== ZIEL DER ÜBUNG ==
Gib den Absatz im vorgegebenen Text, der mit „Nach einer sehr bekannten Typisierung“ beginnt, als knappe Stichpunktliste wieder und behalte dabei seine wesentlichen Aussagen bei.

== VORGEGEBENER TEXT ==
◇ ◇ ◇ ◇
Sektionsredner
Matthias Richard Kraska (Witten-Herdecke)
Kompensation von Arzt-Patient-Asymmetrien im Rahmen einer realistischen Theorie kommunikativen Handelns
Abstract
Nach einer sehr bekannten Typisierung von Emanuel & Emanuel kann die A/P Beziehung vier Grundmuster aufweisen (E.J. & L.L. Emanuel, Four Models of the Physician-Patient-Relationship, JAMA Nr. 267, 1992). Die Autoren schematisieren diese Muster idealtypisch und bezeichnen sie als „paternalistisches“, „informatives“, „interpretatives“ und „deliberatives Modell“. Sie stellen dabei jeweils die Wünsche des Patienten den Verpflichtungen des Arztes gegenüber. Aus dem jeweiligen Idealtypus leiten sie sowohl Konzeptionen der Patientenautonomie, als auch der Arztrolle ab, um die Frage nach dem 'richtigen' Arzt-Patient-Verhältnis schließlich mit dem „deliberativen Modell“ zu beantworten. Diese Präferenz wollen sie auch im Rahmen eines gesellschaftlichen Diskurses geltend machen.
Wir zeigen im ersten, kritischen Teil unseres Vortrags zunächst, dass es Emanuel & Emanuel weder gelingt, die normative Bedeutsamkeit für die Bewertung und ggf. Verbesserung realer Arzt-Patient-Kommunikationsverhältnisse deutlich zu machen, noch die gemeinsame Wurzel ihrer „Modelle“ im Arzt-Patient-Verhältnis zu lokalisieren. Die sogenannten Modelle sollten besser als selektive Gesichtspunkte aufgefaßt werden, die in einem breiten Spektrum von Asymmetrien auftauchen, die spezifisch für jede Arzt-Patient-Beziehung als solche sind. - Im zweiten Teil ziehen wir konstruktive Konsequenzen aus Emanuels Ausgangsbeobachtung einer „potentiell unausgewogenen Natur“ des Arzt-Patient-Verhältnisses. Wir stellen die zwiespältige Rollen von Asymmetrien kommunikationsphilosophisch in den Mittelpunkt und zeigen, dass Asymmetrien unterschiedlicher Art einerseits eine Gefährdung von Kommunikation darstellen, andererseits aber auch konstitutiv für Kommunikationsintentionen sein können, und dies nicht nur in professionsspezifisch geprägter Handlungssituationen wie der ärztlichen Behandlungssituation. So regelt bspw. erst die defizitäre Lage des Patienten das Aufsuchen des Arztes und den kommunikativen Erwartungshorizont, in dem der Arzt auftaucht. Zu den einschlägigen formativen Asymmetrien im Arzt-Patient-Verhältnis gehören: Expertise (Asymmetrien in know how und know that), Professionsstatus (Legitimation innerhalb des Gesundheitssystems), einseitig geregelte Grenzüberschreitungen (z.B. in der ärztlichen Untersuchung) bis hin zur Kopplung der Unterscheidung von Gesundheit und Krankheit an die Rollen von Arzt und Patient. Wir behaupten: Für jede kommunikationsrelevante Asymmetrie lässt sich zeigen, wie sie einerseits die Funktion einer Verschiebung von Macht erfüllt, komplementär aber auch die Funktion erfüllt, durch Eröffnung kommunikativ wirksamer Idealisierungen solche Verschiebungen beobachtbar, thematisierbar und ggf. reversibel zu halten. Kommunikationsrelevante Asymmetrien sind sozusagen selber der Schlüssel zu jeweils spezifisch auf sie bezogenen Kompensationsmechanismen.
◇ ◇ ◇ ◇
== VORLIEGENDE DATEN ==
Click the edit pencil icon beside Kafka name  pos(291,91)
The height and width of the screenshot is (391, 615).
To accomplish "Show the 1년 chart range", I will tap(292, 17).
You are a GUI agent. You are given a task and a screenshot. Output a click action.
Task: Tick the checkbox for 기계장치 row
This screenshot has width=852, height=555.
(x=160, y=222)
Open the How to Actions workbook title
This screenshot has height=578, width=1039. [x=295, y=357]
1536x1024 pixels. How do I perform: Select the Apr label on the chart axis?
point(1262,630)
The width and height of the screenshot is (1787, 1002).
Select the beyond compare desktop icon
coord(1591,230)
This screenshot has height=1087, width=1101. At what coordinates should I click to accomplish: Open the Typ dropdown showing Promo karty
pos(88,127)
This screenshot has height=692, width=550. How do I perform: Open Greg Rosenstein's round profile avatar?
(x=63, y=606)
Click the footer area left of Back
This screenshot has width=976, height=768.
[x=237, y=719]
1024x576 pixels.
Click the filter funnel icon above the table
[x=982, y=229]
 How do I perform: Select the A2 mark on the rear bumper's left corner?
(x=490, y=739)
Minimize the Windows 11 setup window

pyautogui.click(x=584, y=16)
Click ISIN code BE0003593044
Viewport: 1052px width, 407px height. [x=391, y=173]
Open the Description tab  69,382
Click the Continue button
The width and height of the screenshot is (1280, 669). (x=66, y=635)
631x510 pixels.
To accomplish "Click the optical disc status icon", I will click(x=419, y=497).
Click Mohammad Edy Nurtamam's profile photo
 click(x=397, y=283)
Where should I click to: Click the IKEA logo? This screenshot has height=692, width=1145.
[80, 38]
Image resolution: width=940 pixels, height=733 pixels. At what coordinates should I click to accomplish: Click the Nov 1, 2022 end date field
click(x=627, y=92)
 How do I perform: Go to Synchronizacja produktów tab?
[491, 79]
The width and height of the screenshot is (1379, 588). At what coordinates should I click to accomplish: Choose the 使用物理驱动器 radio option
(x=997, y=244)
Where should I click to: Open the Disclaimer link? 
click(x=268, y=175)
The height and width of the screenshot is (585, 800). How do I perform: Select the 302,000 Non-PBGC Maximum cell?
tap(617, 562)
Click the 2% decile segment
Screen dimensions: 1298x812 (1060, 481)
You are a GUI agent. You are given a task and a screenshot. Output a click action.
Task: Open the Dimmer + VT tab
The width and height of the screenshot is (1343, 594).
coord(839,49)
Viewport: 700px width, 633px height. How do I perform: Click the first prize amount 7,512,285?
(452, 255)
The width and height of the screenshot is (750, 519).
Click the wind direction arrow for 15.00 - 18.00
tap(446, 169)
◇ ◇ ◇ ◇
== LÖSUNG ZUR ÜBUNG ==
- Emanuel & Emanuel (JAMA Nr. 267, 1992) unterscheiden vier Grundmuster der Arzt-Patient-Beziehung.
- Sie schematisieren diese idealtypisch als paternalistisches, informatives, interpretatives und deliberatives Modell.
- In jedem Modell stellen sie die Wünsche des Patienten den Verpflichtungen des Arztes gegenüber.
- Aus jedem Idealtypus leiten sie Konzeptionen der Patientenautonomie und der Arztrolle ab.
- Das „richtige“ Arzt-Patient-Verhältnis ist für sie das deliberative Modell. Diese Präferenz wollen sie auch in einem gesellschaftlichen Diskurs geltend machen.